No criticism should be levelled at the players; after all, winning games at a canter is only a problem if you cannot move through the gears when required. There was precious little danger of that yesterday.
Alexis garnered praise for a tireless performance, capped off with a fine goal to seal the victory. Others put in a good night’s work as well, most notably Tomas Rosicky and Santi Cazorla. Against lacklustre opponents, the pair asserted their creative authority on the game, giving the maestro the stage upon which to sparkle.
The concern is the toll the continuous playing is taking on the Chilean. Phil Neville may have overstated the case in claiming Alexis is carrying the team but he isn’t far off the truth. Arsène sought to allay fears that the Chilean was in the ‘Red Zone’, arguing that it was just ‘Flaming Orange’ at the moment.
For once it is difficult to argue with Wenger’s post-match assertion that Arsenal were in control of proceedings,
We were in control and it was a positive game. We created many chances and it took us a while until the 82nd minute to get the second goal but overall I think we had a serious, positive and good collective performance.

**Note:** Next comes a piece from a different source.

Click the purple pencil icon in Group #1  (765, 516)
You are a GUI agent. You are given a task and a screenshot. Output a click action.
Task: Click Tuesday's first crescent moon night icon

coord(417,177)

The margin of victory might have been wider. Alexis could have scored a couple before the 82nd minute whilst Theo Walcott’s ring-rust denied him the chance to cap his return to first team action with a goal. The positive from that is his ease at making the runs to get into position. Timing will return over the coming matches.
Steve Bruce was lost for words at the paucity of Hull’s offering, a feeling intensified by the embarrassed disbelief at Per Mertesacker scoring from a corner. The resignation as he spat – I’ll paraphrase – “Conceding from a corner to them?“, suggests it will be a long hard five months if his charges don’t improve significantly in the Premier League.
Dover fans might have taunted Palace with, “You’re going down with the Leicester“; both sides will hope Hull replicate this lacklustre outing to give them hope.
Mertesacker will have enjoyed the respite from the tribulations which have haunted his season. Rarely harried in possession, he was quick to intercept in the event of Hull mustering anything which resembled an attack through the middle. Even his goal was minimal effort; a loping stride or two and a little hop off his tiptoes to guide the ball home.
It’s a match into which nothing too much can be read. Arsenal were so far superior that it was almost too easy. David Ospina had to a couple of saves to make as the rumour mill went into overdrive that the position of first-choice custodian was his to lose. Which will probably be soon and due to injury, if the misfortune which has blighted his time at the club so far is anything to go by.
Coquelin was busy here, there and everywhere on the pitch. Arsène gave him hope that a squad place might be forthcoming if he keeps it up but the jury remains out on Joel Campbell. The Costa Rican international understandably drifted in and out of the game which is unsurprising given what little playing time he has enjoyed this season. It might have been different had he scored the early opportunity presented to him. He huffed, harried, played and neat pass or two but offered nothing to suggest he has a long-term future in the starting line-up.
Prior to the match, it was suggested the club had offered him a new contract. A dubious turn of events in view of the closeness to being sold he came last summer and on the basis of the rarity of his appearances this season, strange especially as he has not been able to use them to force more than the most fleeting of movement off the bench.
It was a pleasant way to finish off a difficult week. Tonight’s fourth round draw will no doubt throw out tougher tests – let’s face it, they can’t be much easier – but immediate attention turns to Stoke City’s visit at the weekend and transfer window.
The first rumour of the week surrounds St Etienne’s centre half, Loic Perrin. Yes, Reggie’s younger brother which with all the comedy defending this season, means he will fit right in.
From The Vaults
An interest contrast this morning from this day in 1932 as Arsenal prepared for their forthcoming FA Cup Third Round tie with non-League Darwen.
The defending champions were becoming bigger news, the first story from the inside pages as opposed to the sports sections, but underline what the romance of the FA Cup was all about. The butcher, the baker, the candlestick maker; they were just about the only professions not represented in Darwen’s £25 squad (equivalent of £9.5k today) as the prepared to face their opponents whose value was £40k (£15m) today.
No mercy was shown by Arsenal the following Saturday as Darwen were put to the sword with an 11 – 1 scoreline.